DOI: 10.1063/5.0336809 ISSN: 0003-6951

Photoluminescence-based ultrasensitive DNA detection of typhoid using MgO nanomaterials

Riya Ritika Singh, Manoj Kumar Patel

An ultrasensitive optical DNA biosensor based on magnesium oxide (MgO) nanoparticles is reported for the detection of Salmonella typhimurium. The sensing mechanism relies on photoluminescence (PL) modulation governed by defect-mediated charge transfer interactions known as photoinduced electron transfer upon DNA hybridization. The MgO nanostructures exhibit strong emission centered at ∼780 nm, which is significantly enhanced upon probe DNA immobilization due to surface defect passivation.

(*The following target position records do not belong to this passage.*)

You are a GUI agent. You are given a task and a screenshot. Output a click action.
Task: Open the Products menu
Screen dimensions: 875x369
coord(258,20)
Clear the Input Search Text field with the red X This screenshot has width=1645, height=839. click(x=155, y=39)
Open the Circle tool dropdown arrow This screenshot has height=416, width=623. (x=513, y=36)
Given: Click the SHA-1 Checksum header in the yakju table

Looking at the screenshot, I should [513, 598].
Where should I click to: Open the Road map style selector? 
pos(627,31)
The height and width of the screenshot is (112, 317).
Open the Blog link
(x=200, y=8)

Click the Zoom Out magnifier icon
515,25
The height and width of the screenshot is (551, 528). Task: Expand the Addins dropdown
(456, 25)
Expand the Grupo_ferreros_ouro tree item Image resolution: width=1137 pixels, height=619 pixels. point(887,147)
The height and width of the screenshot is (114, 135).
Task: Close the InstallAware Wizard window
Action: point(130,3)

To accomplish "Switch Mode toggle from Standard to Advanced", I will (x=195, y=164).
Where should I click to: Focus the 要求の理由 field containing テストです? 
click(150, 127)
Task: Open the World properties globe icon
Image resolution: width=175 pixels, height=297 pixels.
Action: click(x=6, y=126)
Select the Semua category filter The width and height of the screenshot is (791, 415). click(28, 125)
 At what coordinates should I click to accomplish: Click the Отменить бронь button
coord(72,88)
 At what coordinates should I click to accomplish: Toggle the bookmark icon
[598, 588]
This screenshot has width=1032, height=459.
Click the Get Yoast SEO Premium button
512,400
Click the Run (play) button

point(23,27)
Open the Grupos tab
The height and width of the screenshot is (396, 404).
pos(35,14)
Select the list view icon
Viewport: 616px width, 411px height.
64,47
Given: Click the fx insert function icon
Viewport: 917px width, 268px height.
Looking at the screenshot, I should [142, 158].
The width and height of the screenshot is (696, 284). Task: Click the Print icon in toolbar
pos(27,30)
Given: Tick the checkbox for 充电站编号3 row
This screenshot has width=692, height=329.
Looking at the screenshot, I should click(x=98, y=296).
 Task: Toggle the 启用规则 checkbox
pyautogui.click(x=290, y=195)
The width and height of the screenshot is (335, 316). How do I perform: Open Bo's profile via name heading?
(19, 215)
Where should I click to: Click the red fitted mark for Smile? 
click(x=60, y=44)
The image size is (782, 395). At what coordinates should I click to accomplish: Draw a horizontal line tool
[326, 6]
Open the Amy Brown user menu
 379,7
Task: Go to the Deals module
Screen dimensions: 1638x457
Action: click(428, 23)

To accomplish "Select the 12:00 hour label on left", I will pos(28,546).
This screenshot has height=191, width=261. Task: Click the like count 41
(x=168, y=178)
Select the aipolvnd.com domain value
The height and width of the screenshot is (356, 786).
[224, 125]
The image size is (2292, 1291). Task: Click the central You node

Subsequent hybridization with target DNA induces concentration-dependent PL quenching, enabling quantitative detection in the range of 30–150 aM. A linear calibration response with a high correlation coefficient (R2 = 0.96) is obtained, yielding a limit of detection of 4.2 aM. The biosensor demonstrates excellent specificity, with a ∼6.5-fold higher response for complementary DNA compared to non-complementary sequences. The observed PL modulation is attributed to radiative recombination suppression via charge transfer interactions following dsDNA formation. The developed platform offers a rapid, label-free, and highly sensitive approach for pathogen detection, highlighting the potential of MgO-based optical biosensors for advanced diagnostic applications.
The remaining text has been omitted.